During the third Covid lockdown, I spent some time in the countryside with lots of kids, including ten-year-old Judith. She told me what school was like since the imposition of the pandemic measures that gradually changed her life. She explained how the kids modified the traditional recess game of chat glacé («frozen cat,» a sort of «it»). They invented a kind of tag adapted to the sanitary situation. Because everyone had to wear a mask, they figured, no one could run as well or as fast as before. So they added an imaginary element into the playground, a «magic house» (also called a «magic cabin») where runners could rest for a few minutes without being tagged by the cat. The «magic house,» then, offered a moment of repose and respite. 

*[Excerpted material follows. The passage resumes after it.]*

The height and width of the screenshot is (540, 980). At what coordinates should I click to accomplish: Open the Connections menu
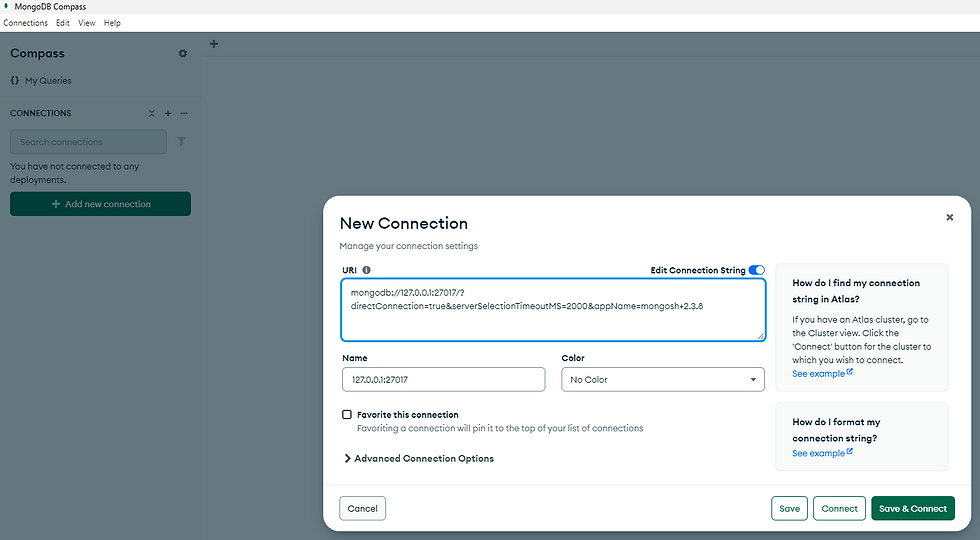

I say the third lockdown because they all blur together in my head, just as I confuse the dates and the rules associated with those dates: when wearing a mask became mandatory outdoors, for example, when I stopped leaving the groceries in quarantine for a few days before unpacking them, when a bottle of hydroalcoholic gel found a permanent home at the bottom of my handbag. Similarly, when the café terraces reopened, I suddenly couldn’t remember what the streets of Paris looked like when everything was closed. The rules of the game have been changing constantly, the new gestures constituting our daily lives have been described and deciphered so many times, but what surprises me the most is the fact that I’ve already forgotten all the rules that made our day-to-day existence so completely insane, when you stop to think about it. 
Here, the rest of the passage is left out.